Several limitations must be kept in mind when appraising our findings. Only 68% (693/1024) of Heart and Soul Study participants were included in this analysis; however, the prevalence of depression was similar in participants who were included or excluded from the analysis. Only 17% of our participants were women, thereby reducing our power to detect interactions by gender and limiting the generalizability of our results. Depressed patients were more likely to use antidepressants, anxiolytics, and anticonvulsants, all of which are known to reduce HPA activity (
Holsboer and Barden 1996); however, adjustment for use of psychotropic medication did not affect the association between cortisol and depression. We relied on participants' self-report of compliance with the 24-hour urinary protocol and have no proof of complete collection; however, we tried to enhance compliance by visiting the subjects' home environment by requesting that they repeat any urine collection that seemed incomplete and by excluding any samples that were < 500 mL or otherwise deemed inadequate.

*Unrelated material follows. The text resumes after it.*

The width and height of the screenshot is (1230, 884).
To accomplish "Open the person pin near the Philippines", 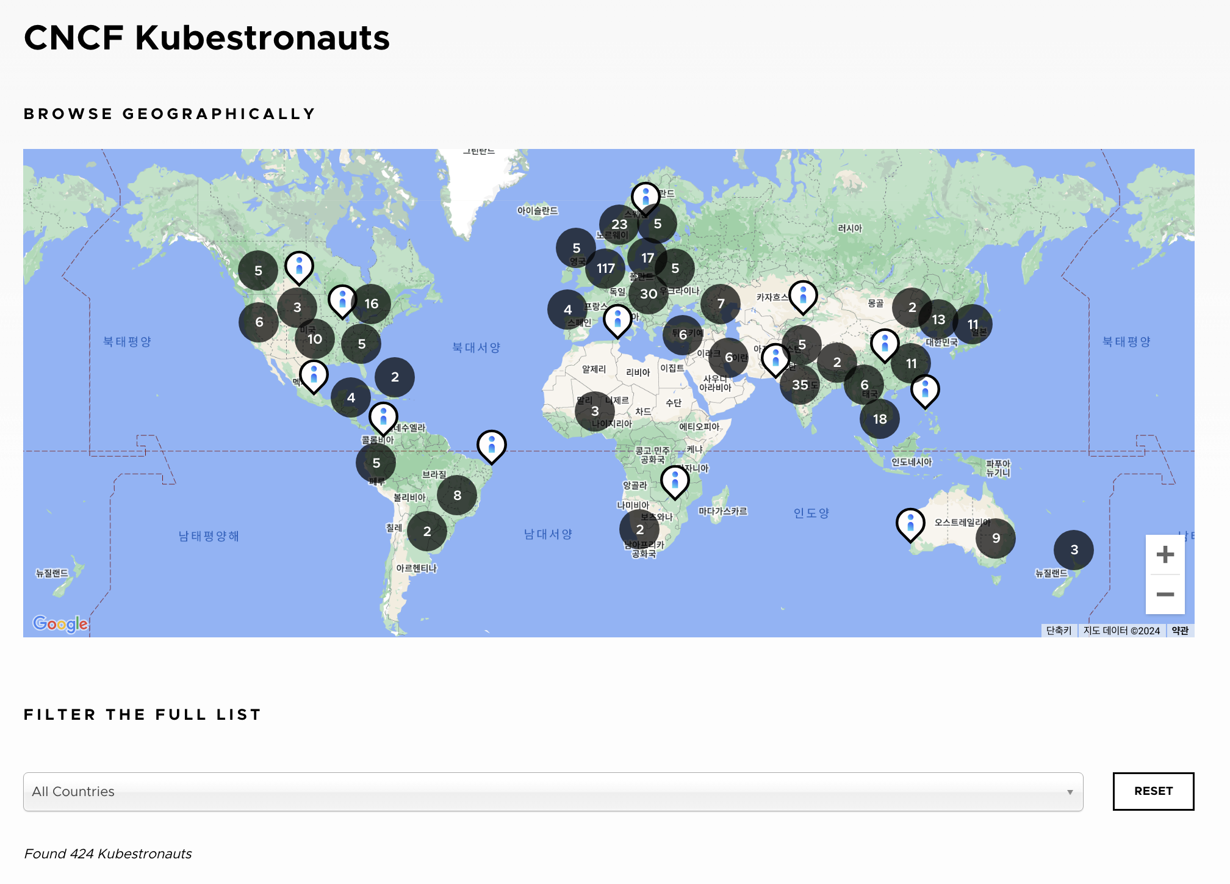I will click(x=925, y=390).
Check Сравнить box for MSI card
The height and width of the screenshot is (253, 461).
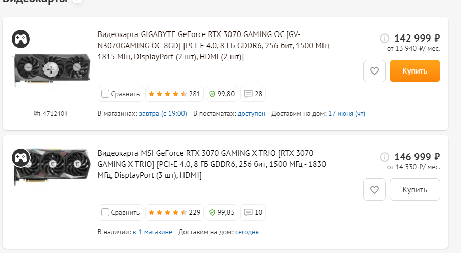point(105,212)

Because the psychiatric interviews were administered by lay research assistants, we cannot rule out the possibility that there were some inaccuracies concerning the diagnosis; however, our research assistants received extensive training, and the DIS is considered the gold standard diagnostic instrument for assessment of depression by lay interviewers in epidemiologic studies (
Robins et al 1981). Finally, most of the cortisol values in our sample were within the normal range and were not related to worse cardiac function; however, the Heart and Soul Study is an ongoing prospective study that will follow patients to determine whether greater cortisol at baseline predicts worse outcome at follow-up in patients with CHD.
In summary, we found that depression was associated with elevated cortisol levels in medical outpatients with CHD. Although elevated cortisol levels were not associated with worse cardiac disease severity in our cross-sectional analysis, increased cortisol levels may still contribute to the increased risk of CHD events in patients with depression.